“No, you can’t. It’s brand assimilation or something. It’s illegal.”
“Illegal?” he scoffed. “I don’t think so, Mateo. Bagels are bagels, pizza is pizza. But I was only kid?—”
“Yeah, but a pizza bagel is a piece of dough that’s dressed up to look like something it isn’t. It’s shady advertising, not to mention blatant customer poaching. Sell all the bagels you want, but don’t sell pizza bagels. That’s a great way to get off to a rotten start. You know what I’m saying?”
Rob regarded me for a long moment. “Are you threatening me?”
“Threaten is a strong word. I’m suggesting that you do the right thing.”
“Or what?”
I snort-laughed in my most derisive, supremely irritating fashion. It was the kind of insincere and dismissive gesture that had pissed off opponents on the field years ago and still probably got under my cousins’ skin. Nothing to brag about, but hey…I’d learned how to play with the big kids early. Rule number one: never show fear. Rule number two: never back down or give someone else the upper hand.
“I ’spose you’ll find out.” I turned on my heels, tray clenched to my chest as I sauntered next door.
Yeah, yeah. Look, maybe Rob wasn’t the enemy. Maybe it was a quirky act of fate that he’d happened to lease the property next to mine. The one I wanted.
Fortune had shined upon him and that was nice and all, but Boardwalk Pizza was an institution in this town. We were the experts, we were the ones with decades of experience, and we weren’t going anywhere.
So Rob could shove his goddamn pizza bagel up his ass.
ChapterTwo
Rob
Steam had to be billowing out of my ears. Was that asshat serious?
Definitely. And he was just…rude. And mean-spirited.

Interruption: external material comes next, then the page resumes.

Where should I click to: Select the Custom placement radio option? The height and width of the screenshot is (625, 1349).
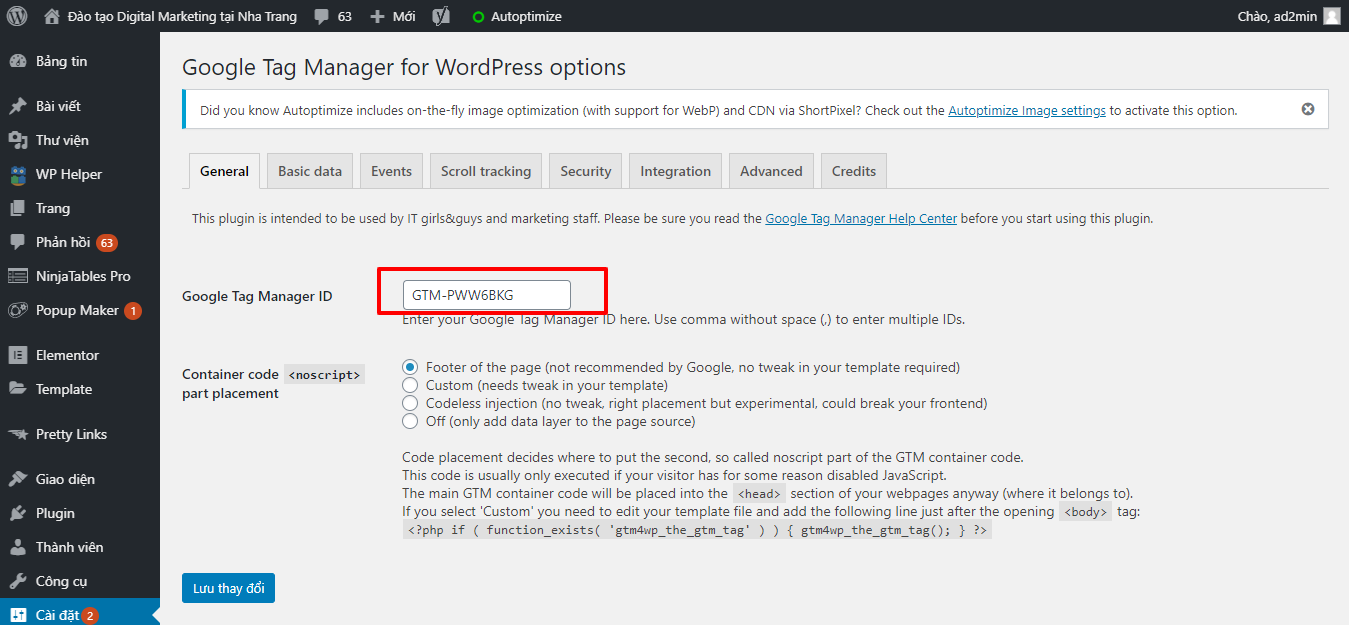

I didn’t like Mateo Cavaretti. Not one little bit. That was disappointing ’cause I’d actually admired that prick in college. He’d been a great quarterback—cool under pressure with sharp instincts and a keen, strategic mind. If you’d have asked anyone from our team which one of us would have had a career in football, they’d have said Cavaretti. No question. He was a talented leader…who now ran a pizza parlor.
No shame there. I’d personally been biding my time for years so I could move on from the pros and start over. In Haverton.
Life had been sweet and simple in this town. I’d naïvely counted on slipping into that easy familiar rhythm and leaving the constant stress of the spotlight behind.
Apparently, stress just looked different here. Like a tall, dark, sinfully handsome hunk with a bad attitude. Great.
“Oh, wow. Dreamboat meeting! I’m so jealous you got to chat with him first. Is he as yummy up close?” Amber winked before craning her head as if hoping for one more glimpse of the pizza jerk.
“He’s an asshole.” I strode toward the plans the designer had left for the construction crew and pretended to study them in a weak attempt to get my temper under control.
“What? No!” She slumped against the doorjamb theatrically. “Why are the hot ones always either taken or horrible? Or lovely, but gay?”
“I highly doubt he’s gay, but he’s definitely horrible.” I filled her in on our accidental meeting, finishing with an annoyed growl. “So now we need a recipe for pizza bagels.”
Amber met me at the small table in the middle of the empty store, sweeping a golden curl from her eyes as she fixed me with a confused expression. “Pizza bagels? Since when are we making pizza bagels?”
“Since he threatened me like a thug. Screw him.”
Amber joined me at the table, her hands on her hips. “Spite bagels. I see…”
It was hard not to chuckle at Amber’s tough-chick energy. She was a pint-sized dynamo who’d never met a challenge she didn’t like.
We’d been best friends since our senior year at Haverton, and it wasn’t an exaggeration to say that she was the only person on the planet who really knew me. She’d been a calming constant during some turbulent times.
Sometimes, I felt as if I owed my sanity as well as my undying gratitude to her. Sure, that sounded dramatic, but being a closeted gay athlete had been tougher than facing the league’s biggest, meanest defensive lines.
Amber had stepped in as my plus one or my faux girlfriend or whatever the occasion called for more times than I’d like to admit.